Kerry answered warily. He began by trying to make light of the clip. “Where did all that dark hair go?–that’s a big question for me,” he joked. He went on to say that although some of his language had been “excessive,” he was still proud of the stand he had taken. His predicament is worth pondering. The powers that be, with the approval of mainstream opinion, had sent him into a misbegotten war whose awful reality they covered up. When he helped uncover it, it was not they but he who was punished. In short, by sending young men into an atrocious, mistaken war, they created a truth so distasteful to the public that its disclosure, by discrediting the discloser, keeps them in power. Was Kerry “flip-flopping”–the Bush Administration’s main campaign charge against him? Was he all-too-characteristically trying to back off from a position he had once taken while at the same time embracing it? And didn’t this performance echo his complicated and equivocal stance on the Iraq war, in which he has said that his vote in the Senate to authorize the President to use armed force against Iraq was “not a vote to go to war” and that in 2003 he voted “for” the $87 billion supplemental authorization for the war “before” he voted “against it” (a statement the Republicans are making political hay with in a current TV ad)?

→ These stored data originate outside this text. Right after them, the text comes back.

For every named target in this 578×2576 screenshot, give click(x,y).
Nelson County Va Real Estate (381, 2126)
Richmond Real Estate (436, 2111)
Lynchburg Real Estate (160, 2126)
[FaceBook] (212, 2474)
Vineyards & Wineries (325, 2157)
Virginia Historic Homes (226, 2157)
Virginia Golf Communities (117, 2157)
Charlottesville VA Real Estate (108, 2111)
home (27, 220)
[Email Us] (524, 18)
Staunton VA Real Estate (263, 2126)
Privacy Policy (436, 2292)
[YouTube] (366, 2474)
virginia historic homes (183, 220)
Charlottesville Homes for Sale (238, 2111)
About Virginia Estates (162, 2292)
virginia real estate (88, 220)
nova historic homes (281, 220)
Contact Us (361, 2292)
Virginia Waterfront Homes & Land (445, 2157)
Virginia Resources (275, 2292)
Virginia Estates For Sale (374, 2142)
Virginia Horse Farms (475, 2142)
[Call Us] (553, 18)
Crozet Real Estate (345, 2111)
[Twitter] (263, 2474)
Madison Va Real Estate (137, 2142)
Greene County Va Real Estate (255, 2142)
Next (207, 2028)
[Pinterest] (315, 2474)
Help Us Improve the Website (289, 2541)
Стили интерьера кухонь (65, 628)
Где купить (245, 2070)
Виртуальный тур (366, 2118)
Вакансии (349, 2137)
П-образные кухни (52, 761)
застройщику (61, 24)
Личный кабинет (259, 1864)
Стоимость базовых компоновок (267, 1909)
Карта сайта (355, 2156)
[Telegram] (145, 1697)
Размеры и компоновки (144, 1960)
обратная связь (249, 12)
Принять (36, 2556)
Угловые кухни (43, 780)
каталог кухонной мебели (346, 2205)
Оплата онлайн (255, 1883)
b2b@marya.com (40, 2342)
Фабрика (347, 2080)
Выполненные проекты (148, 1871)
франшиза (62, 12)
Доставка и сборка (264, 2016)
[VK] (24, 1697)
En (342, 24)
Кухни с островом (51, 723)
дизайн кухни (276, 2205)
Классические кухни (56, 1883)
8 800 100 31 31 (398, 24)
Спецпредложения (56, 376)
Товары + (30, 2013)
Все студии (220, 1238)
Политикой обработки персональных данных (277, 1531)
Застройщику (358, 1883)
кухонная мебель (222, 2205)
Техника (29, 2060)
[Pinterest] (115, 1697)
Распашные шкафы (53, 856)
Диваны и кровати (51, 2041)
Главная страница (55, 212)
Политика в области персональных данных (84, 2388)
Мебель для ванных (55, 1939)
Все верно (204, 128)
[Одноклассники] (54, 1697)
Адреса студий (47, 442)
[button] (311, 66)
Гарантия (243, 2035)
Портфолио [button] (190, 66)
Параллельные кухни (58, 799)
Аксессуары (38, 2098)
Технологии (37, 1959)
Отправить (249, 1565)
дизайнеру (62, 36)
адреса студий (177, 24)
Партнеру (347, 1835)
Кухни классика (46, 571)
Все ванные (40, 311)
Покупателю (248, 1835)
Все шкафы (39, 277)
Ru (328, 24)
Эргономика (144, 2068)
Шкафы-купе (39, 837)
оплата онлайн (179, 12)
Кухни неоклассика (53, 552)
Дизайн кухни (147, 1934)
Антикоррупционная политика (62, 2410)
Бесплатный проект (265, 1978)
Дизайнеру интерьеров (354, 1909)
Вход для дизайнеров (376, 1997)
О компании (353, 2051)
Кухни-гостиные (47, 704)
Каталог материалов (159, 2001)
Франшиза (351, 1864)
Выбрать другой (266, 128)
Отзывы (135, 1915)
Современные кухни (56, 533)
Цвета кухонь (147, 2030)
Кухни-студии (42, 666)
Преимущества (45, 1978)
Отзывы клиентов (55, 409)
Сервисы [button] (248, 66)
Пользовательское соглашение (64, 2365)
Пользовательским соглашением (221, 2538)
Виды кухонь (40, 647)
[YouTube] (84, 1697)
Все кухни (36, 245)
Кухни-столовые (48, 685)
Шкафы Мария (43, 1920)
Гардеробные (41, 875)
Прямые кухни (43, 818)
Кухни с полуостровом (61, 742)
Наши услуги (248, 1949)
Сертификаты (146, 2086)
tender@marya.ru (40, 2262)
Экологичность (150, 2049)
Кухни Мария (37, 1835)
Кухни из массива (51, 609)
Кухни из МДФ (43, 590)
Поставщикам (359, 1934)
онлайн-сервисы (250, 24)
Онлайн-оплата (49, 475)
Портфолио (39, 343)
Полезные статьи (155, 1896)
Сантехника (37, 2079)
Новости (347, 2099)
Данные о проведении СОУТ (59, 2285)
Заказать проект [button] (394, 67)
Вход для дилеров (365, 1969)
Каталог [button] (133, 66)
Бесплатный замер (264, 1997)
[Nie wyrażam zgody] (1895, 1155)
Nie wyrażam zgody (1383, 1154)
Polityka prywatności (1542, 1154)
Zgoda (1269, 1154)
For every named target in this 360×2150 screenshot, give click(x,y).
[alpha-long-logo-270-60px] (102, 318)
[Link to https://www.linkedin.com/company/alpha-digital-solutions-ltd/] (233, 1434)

Kerry’s equivocations are indeed related. For if as a soldier in Vietnam in 1968 and ’69 he was brought face to face with one reality–the human reality of the war–then as a presidential candidate in 2004 he has been driven up against another–the political reality that no antiwar candidate of modern times has ever made it into the White House. One might think that Kerry’s good sense and bravery in opposing the Vietnam War three decades ago might stand him in good stead today. (How many Americans now think getting into Vietnam was a good idea?) But as the Russert interview shows, just the opposite is the case. It is Kerry’s bravery as a soldier fighting the mistaken war, not his bravery as a veteran opposing it, that helps him in his bid for the presidency.